* TASK PROMPT
Your task is to transcribe the entries below exactly, beginning with the line containing "Given: Open the Finanças menu" and ending with the final line, and to add nothing else.

DATA Start Marker

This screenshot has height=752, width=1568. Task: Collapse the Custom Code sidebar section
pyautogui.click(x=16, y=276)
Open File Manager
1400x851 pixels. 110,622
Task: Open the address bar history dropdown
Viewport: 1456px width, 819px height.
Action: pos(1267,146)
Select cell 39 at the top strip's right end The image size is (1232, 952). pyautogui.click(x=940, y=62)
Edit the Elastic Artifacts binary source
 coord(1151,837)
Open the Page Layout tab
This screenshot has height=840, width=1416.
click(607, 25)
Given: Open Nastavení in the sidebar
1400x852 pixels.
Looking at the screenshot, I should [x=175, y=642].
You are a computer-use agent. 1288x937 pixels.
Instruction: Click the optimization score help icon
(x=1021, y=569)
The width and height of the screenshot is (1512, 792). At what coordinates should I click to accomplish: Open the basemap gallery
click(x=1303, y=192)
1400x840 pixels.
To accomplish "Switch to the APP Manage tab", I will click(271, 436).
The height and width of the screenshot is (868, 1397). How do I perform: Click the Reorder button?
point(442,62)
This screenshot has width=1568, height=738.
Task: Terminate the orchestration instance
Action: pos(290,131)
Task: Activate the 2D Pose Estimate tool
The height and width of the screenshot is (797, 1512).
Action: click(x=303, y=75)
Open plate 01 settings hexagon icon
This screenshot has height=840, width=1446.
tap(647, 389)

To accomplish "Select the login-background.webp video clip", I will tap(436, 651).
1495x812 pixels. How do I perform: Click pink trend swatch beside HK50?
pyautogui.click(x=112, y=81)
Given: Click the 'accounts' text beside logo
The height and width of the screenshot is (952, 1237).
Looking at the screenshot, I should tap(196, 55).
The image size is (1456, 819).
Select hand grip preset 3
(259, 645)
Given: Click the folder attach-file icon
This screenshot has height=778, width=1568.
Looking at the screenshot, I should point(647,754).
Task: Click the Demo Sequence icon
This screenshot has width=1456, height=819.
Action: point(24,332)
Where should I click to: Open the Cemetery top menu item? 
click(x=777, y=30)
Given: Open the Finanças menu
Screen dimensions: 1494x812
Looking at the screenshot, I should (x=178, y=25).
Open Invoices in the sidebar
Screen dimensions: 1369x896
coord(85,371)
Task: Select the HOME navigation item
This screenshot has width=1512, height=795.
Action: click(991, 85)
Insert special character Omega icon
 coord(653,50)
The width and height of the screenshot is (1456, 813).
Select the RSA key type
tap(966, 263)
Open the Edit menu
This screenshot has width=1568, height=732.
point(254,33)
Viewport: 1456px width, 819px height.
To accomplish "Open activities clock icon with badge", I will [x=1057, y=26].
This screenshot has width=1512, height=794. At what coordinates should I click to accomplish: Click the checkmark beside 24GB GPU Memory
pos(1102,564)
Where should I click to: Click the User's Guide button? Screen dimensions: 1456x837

DATA End Marker

* OUTPUT OF THE TASK
Given: Open the Finanças menu
Screen dimensions: 1494x812
Looking at the screenshot, I should (x=178, y=25).
Open Invoices in the sidebar
Screen dimensions: 1369x896
coord(85,371)
Task: Select the HOME navigation item
This screenshot has width=1512, height=795.
Action: click(991, 85)
Insert special character Omega icon
 coord(653,50)
The width and height of the screenshot is (1456, 813).
Select the RSA key type
tap(966, 263)
Open the Edit menu
This screenshot has width=1568, height=732.
point(254,33)
Viewport: 1456px width, 819px height.
To accomplish "Open activities clock icon with badge", I will [x=1057, y=26].
This screenshot has width=1512, height=794. At what coordinates should I click to accomplish: Click the checkmark beside 24GB GPU Memory
pos(1102,564)
Where should I click to: Click the User's Guide button? Screen dimensions: 1456x837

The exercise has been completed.